[Some records]
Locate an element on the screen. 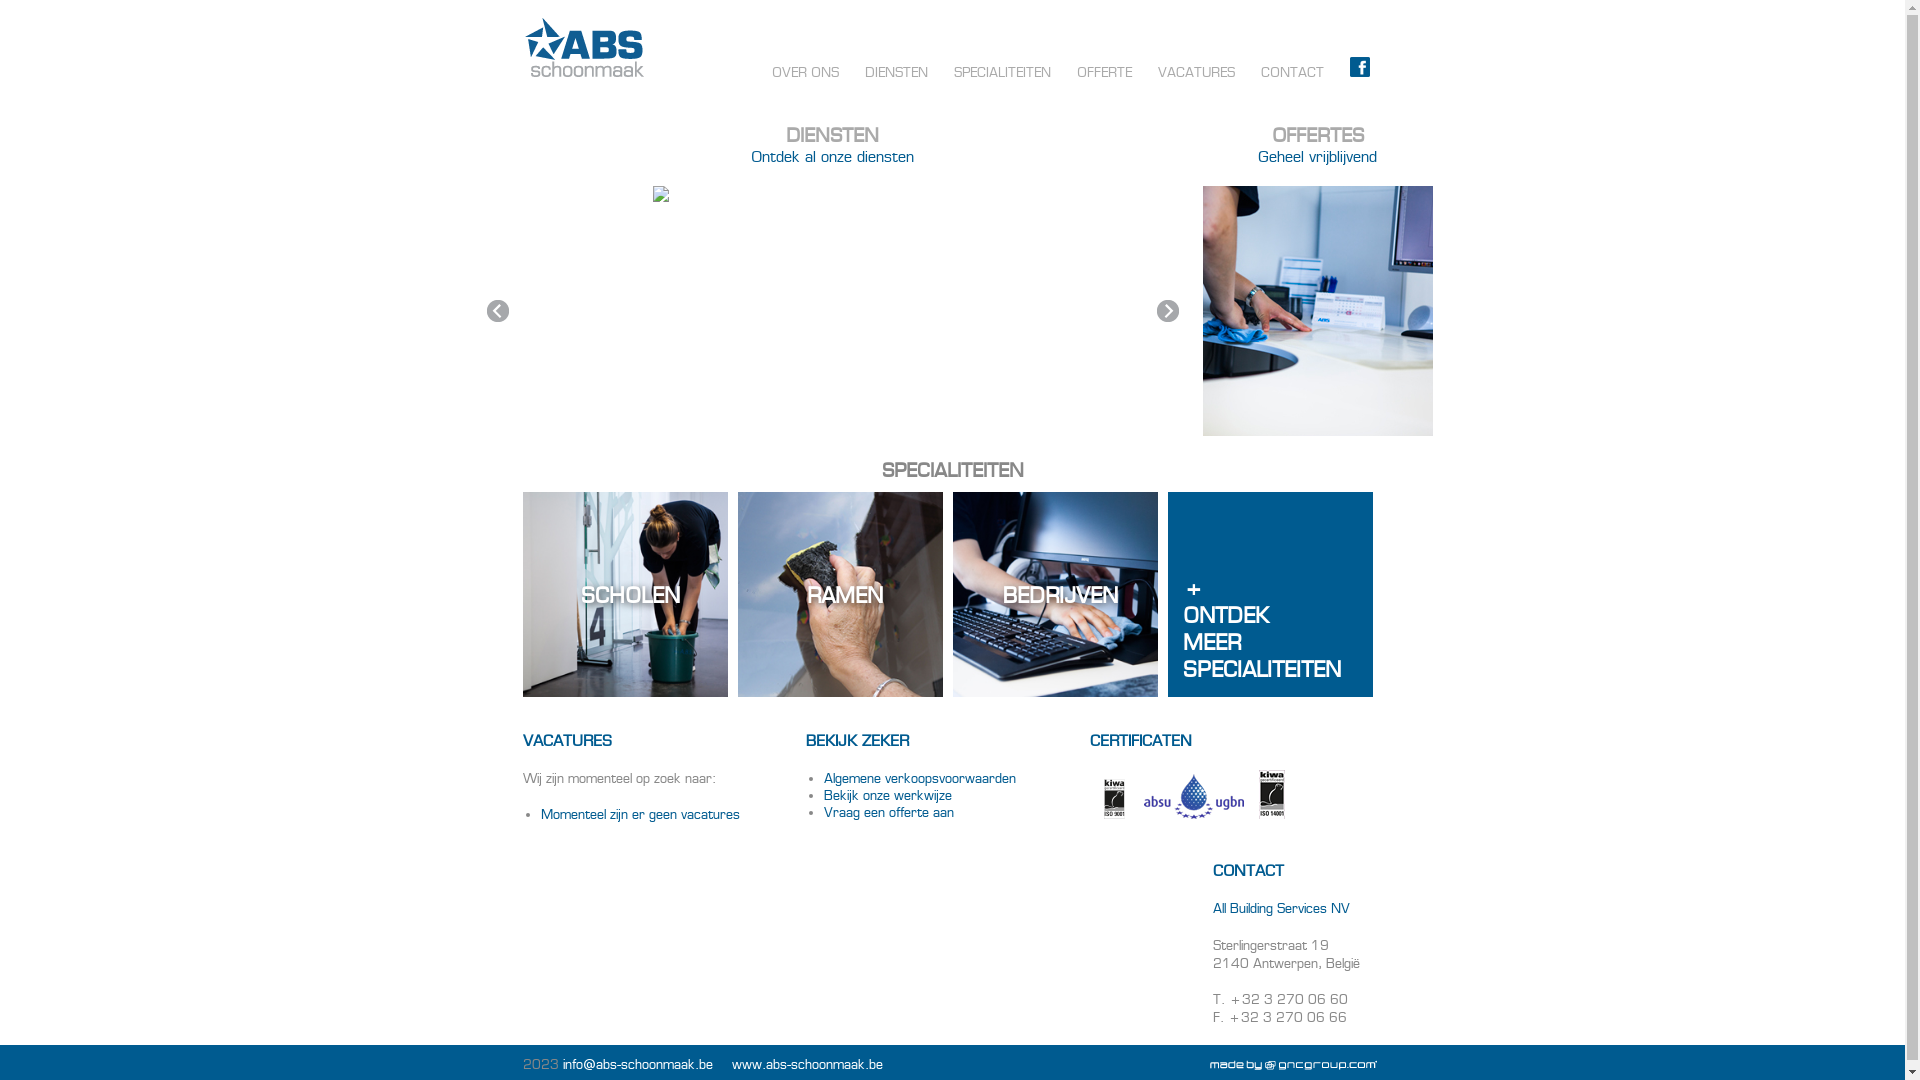 The width and height of the screenshot is (1920, 1080). Bedrijven is located at coordinates (1054, 594).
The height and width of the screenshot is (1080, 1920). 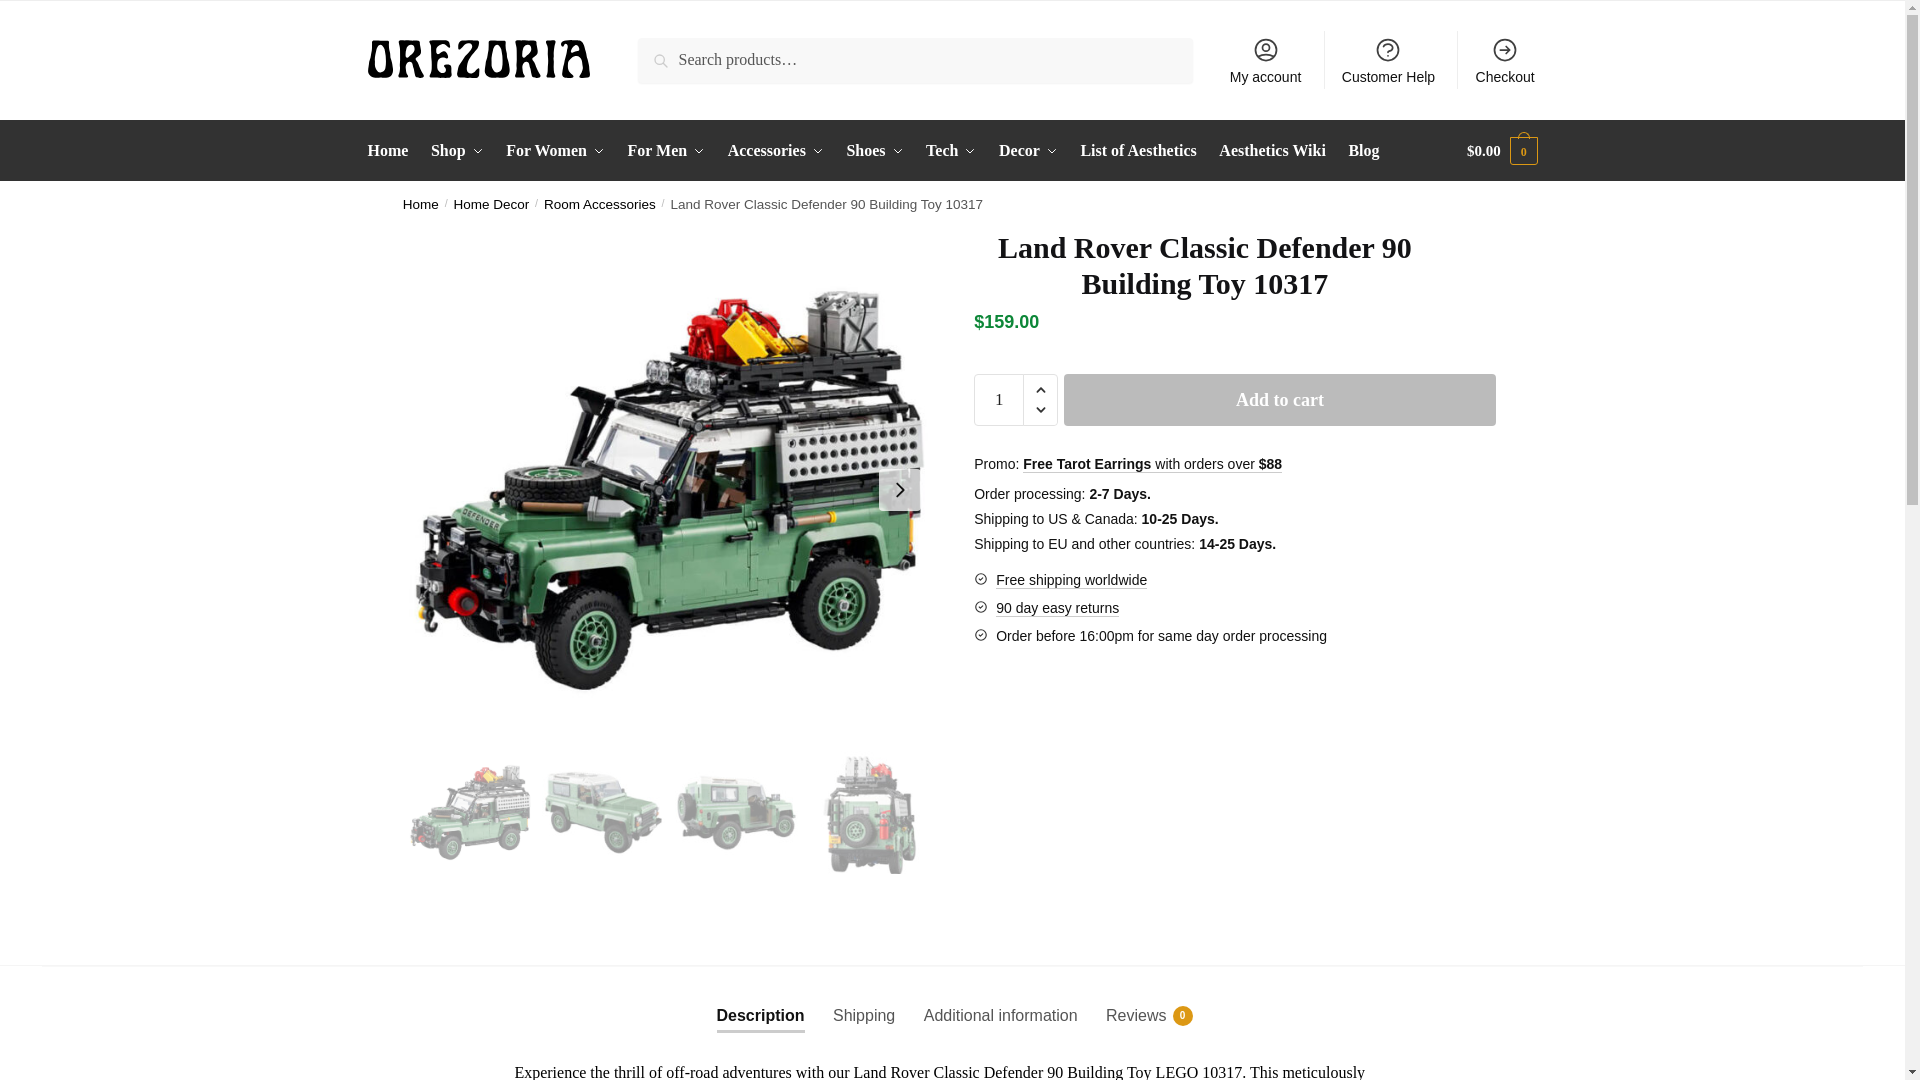 What do you see at coordinates (1502, 150) in the screenshot?
I see `View your shopping cart` at bounding box center [1502, 150].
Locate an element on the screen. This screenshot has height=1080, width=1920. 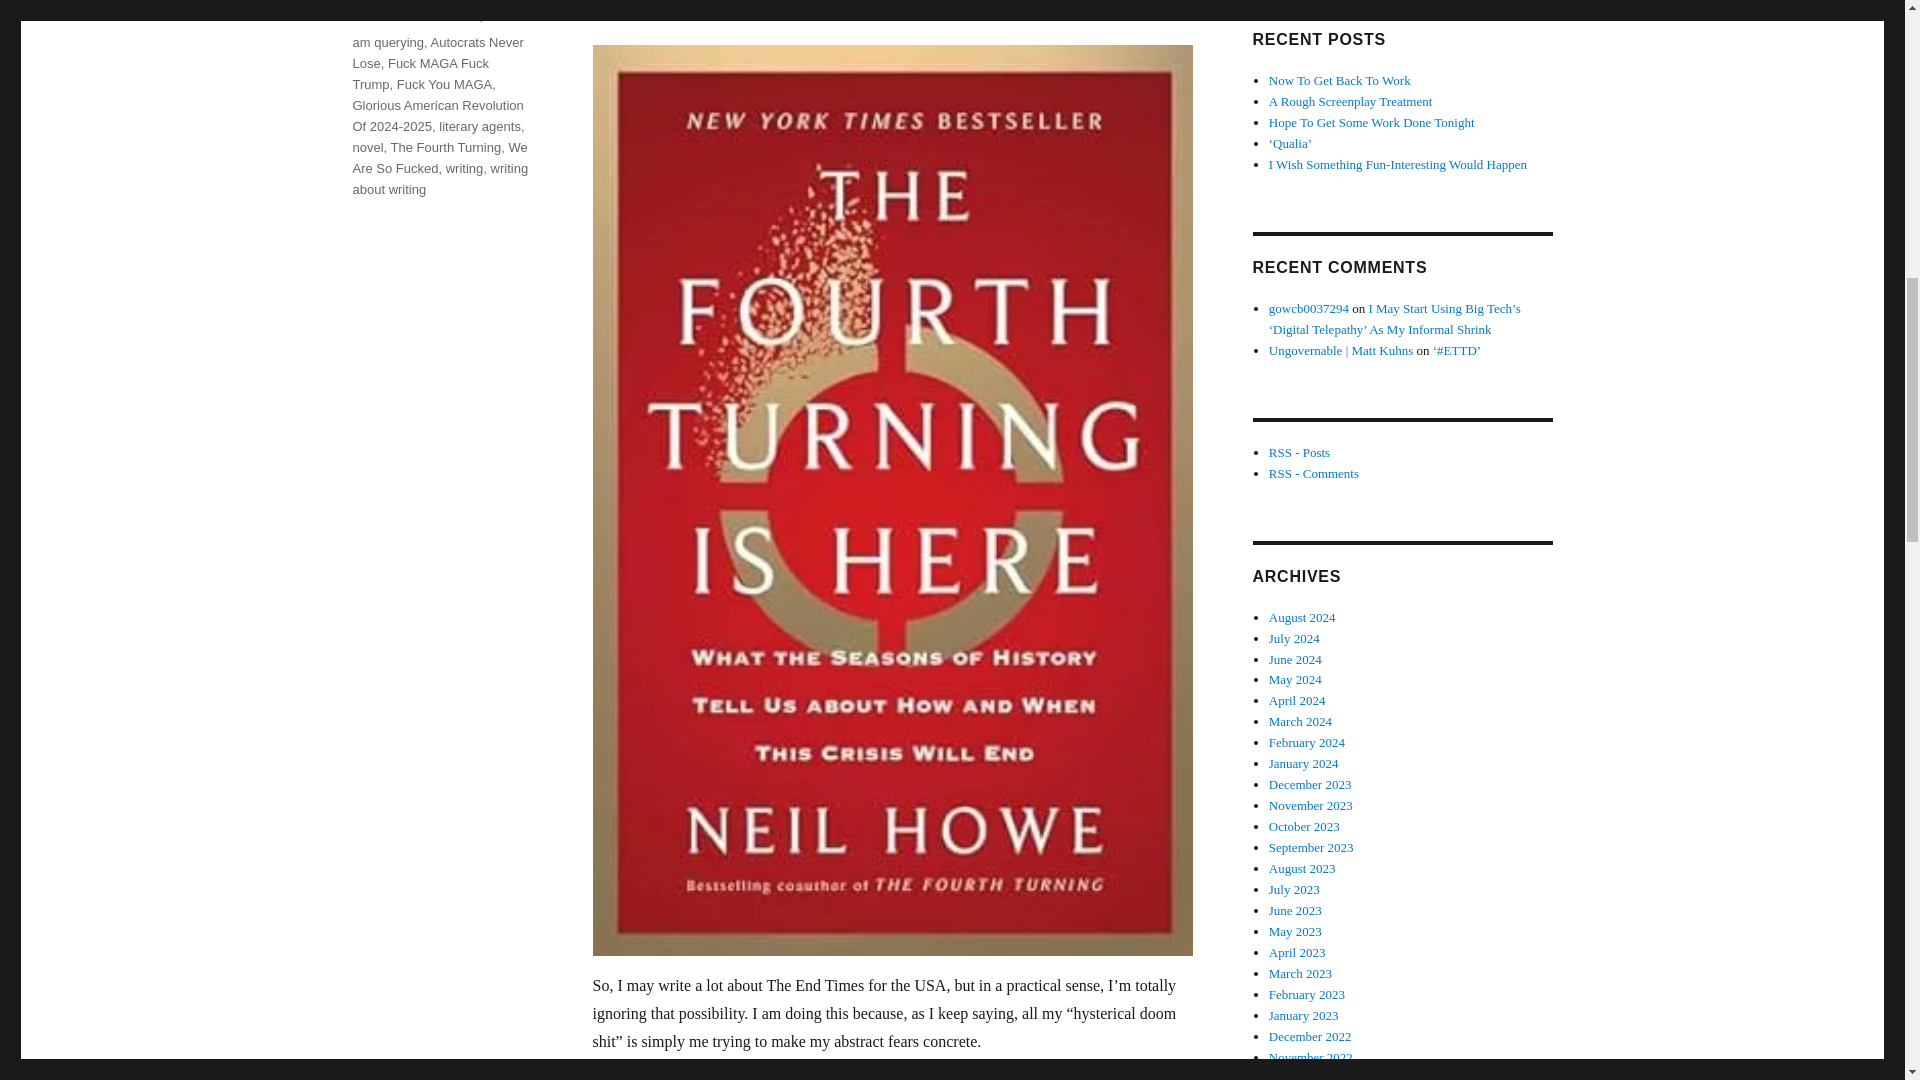
Glorious American Revolution Of 2024-2025 is located at coordinates (436, 116).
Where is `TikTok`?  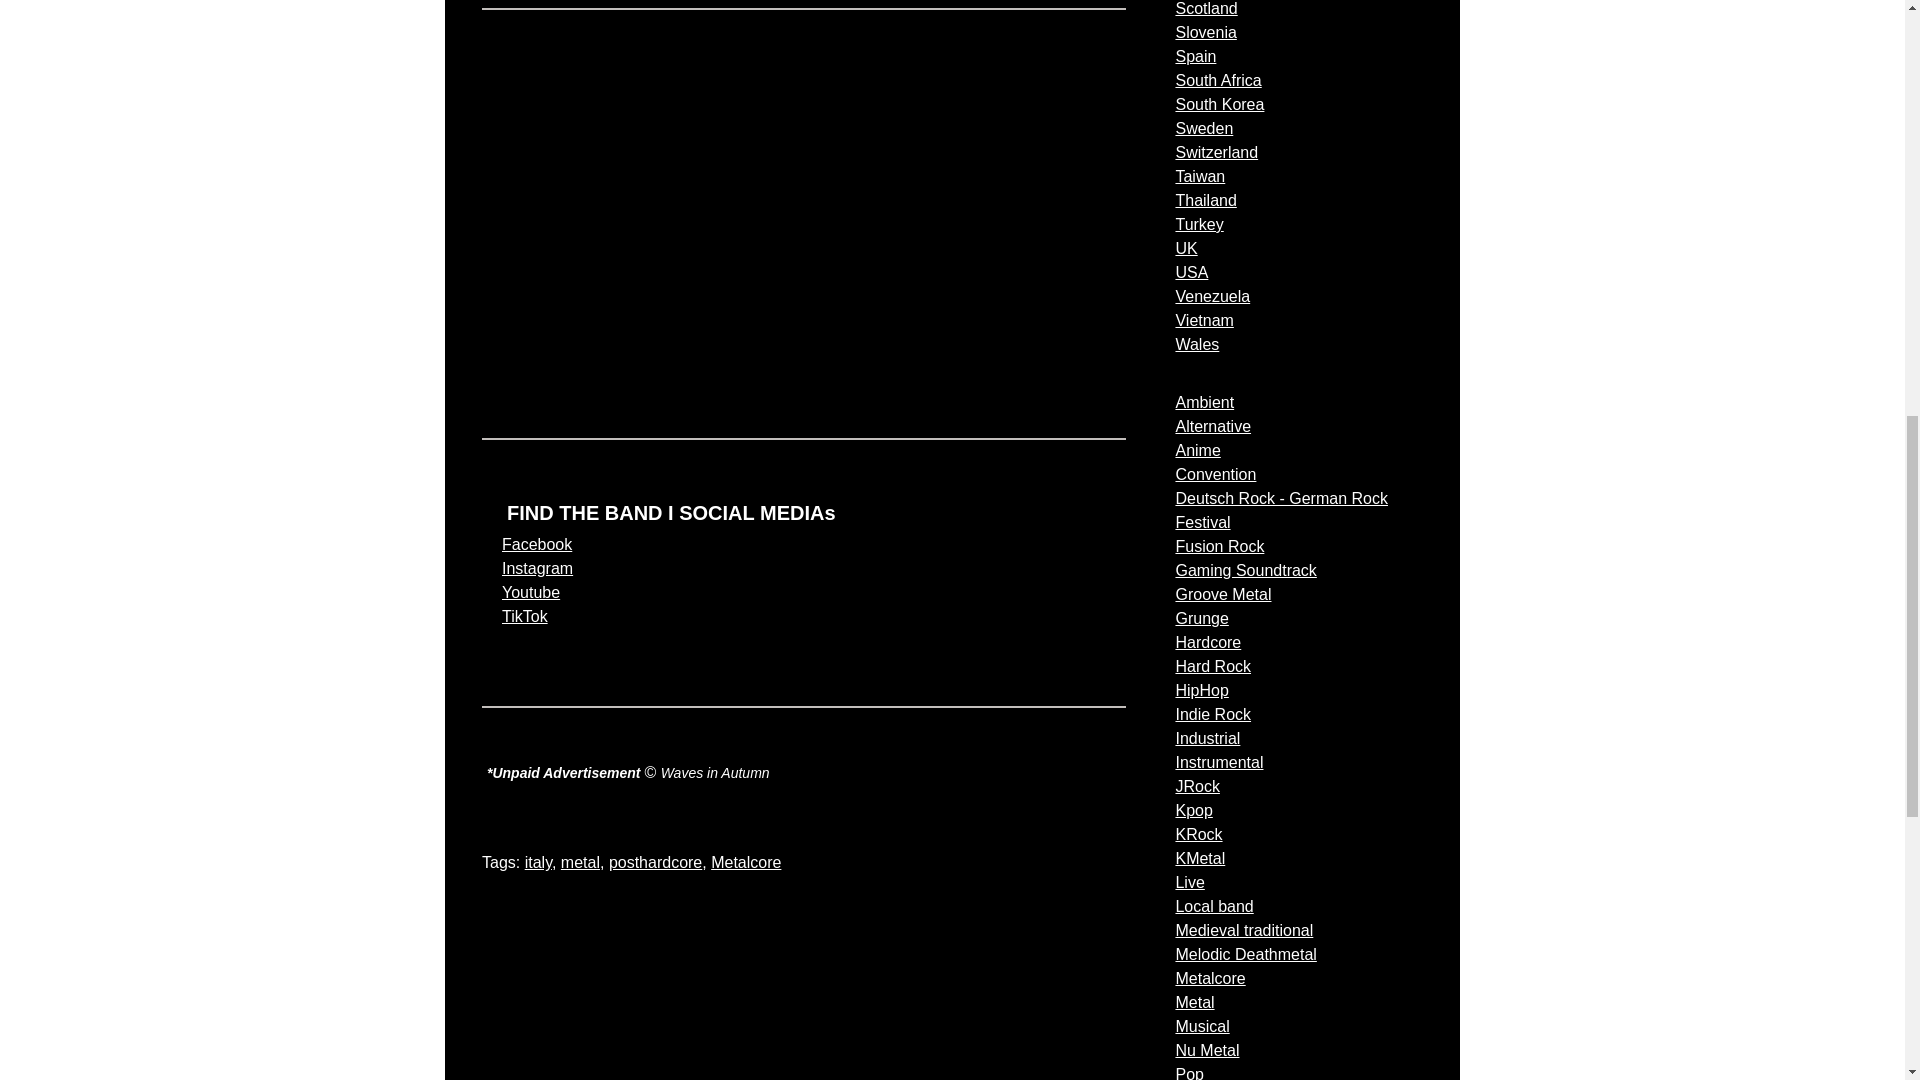
TikTok is located at coordinates (524, 616).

### Written task
Rewrite the records from the line containing "Locate an element on the screen. This" through the end of the records, swapping "screenshot" for "image" and leaving everything else as it is. Omit the pictures from your answer.

### Problem solution
Locate an element on the screen. This image has height=1080, width=1920. 
Glorious American Revolution Of 2024-2025 is located at coordinates (436, 116).
Where is `TikTok`?  
TikTok is located at coordinates (524, 616).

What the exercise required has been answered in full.